Ticket #2230 (closed defect: fixed)
Opened 6 years ago
Last modified 6 years ago
wiki upgrade with 0.9-trunk broken
| Reported by: | asmodai@… | Owned by: | cboos |
|---|---|---|---|
| Priority: | highest | Milestone: | 0.9 |
| Component: | admin/console | Version: | devel |
| Severity: | major | Keywords: | |
| Cc: | |||
| Release Notes: | |||
| API Changes: | |||
Description
Updating my 0.9-trunk installation from September 26th to today's 14 October trunk everything goes as normal until I do a wiki upgrade.
I've rm -rf'd trac from site-packages and from /usr/local/share, installed. Trac-admin /usr/local/trac and then upgrade. No problems.
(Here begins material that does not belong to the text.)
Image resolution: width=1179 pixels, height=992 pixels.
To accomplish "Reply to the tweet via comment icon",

Then using wiki upgrade I get:
Trac usr/local/trac> wiki upgrade
/usr/local/share/trac/wiki-default/TracImport => TracImport
Command failed: weakly-referenced object no longer exists
SQLite 3.2.5, pysqlite 1.1.6, FreeBSD 4.11-STABLE, Python 2.4.2.
Attachments
Change History
comment:1 Changed 6 years ago by cboos
- Owner changed from daniel to cboos
comment:3 Changed 6 years ago by cboos
- Status changed from new to assigned
Hm, wait a minute, are you sure it's pyqslite-1.1.6?
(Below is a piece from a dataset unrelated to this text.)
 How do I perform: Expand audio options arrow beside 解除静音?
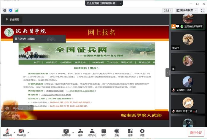point(14,131)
It can't be, if you're using SQLite 3.2.5, no?
Also, the pysqlite1 related code shouldn't deal with weakrefs at all...
comment:4 Changed 6 years ago by mgood
cboos is there some compatibility issue with newer SQLite versions and pysqlite? Pysqlite 1.1.x is made for SQLite 3, so I would think that these versions should be ok together. Although since the weakref issues are occurring it would suggest that pysqlite2 has been installed as well.
comment:5 Changed 6 years ago by cboos
- Resolution set to fixed
- Severity changed from blocker to major
- Status changed from assigned to closed
My mistake, I thought pysqlite-1.x was for SQLite2 only,
but of course, it's:
- version 1.0.x (for SQLite 2.8.x)
- version 1.1.x or 2.x (for SQLite 3.x)
Then, I was able to reproduce the issue and fix it in r2357.
The problem can be explained as follows:
Before r2355, when a connection got garbage collected,
it went through the __del__ method which "closed"
the connection and in fact put the connection
object back in the "dormant" connections list;
so actually that object was kept alive.
Since r2355, we don't do that for SQLite connections anymore.
Now, in pysqlite-1.1.x, a cursor has only a weakref on its
connection, so a cursor could be active while its connection
gets garbage collected... which is what happened here.
In pysqlite-2.x, a cursor has a real ref on its connection,
thereby preventing it to be collected in situations like that.



Thanks for testing, I'll look into this.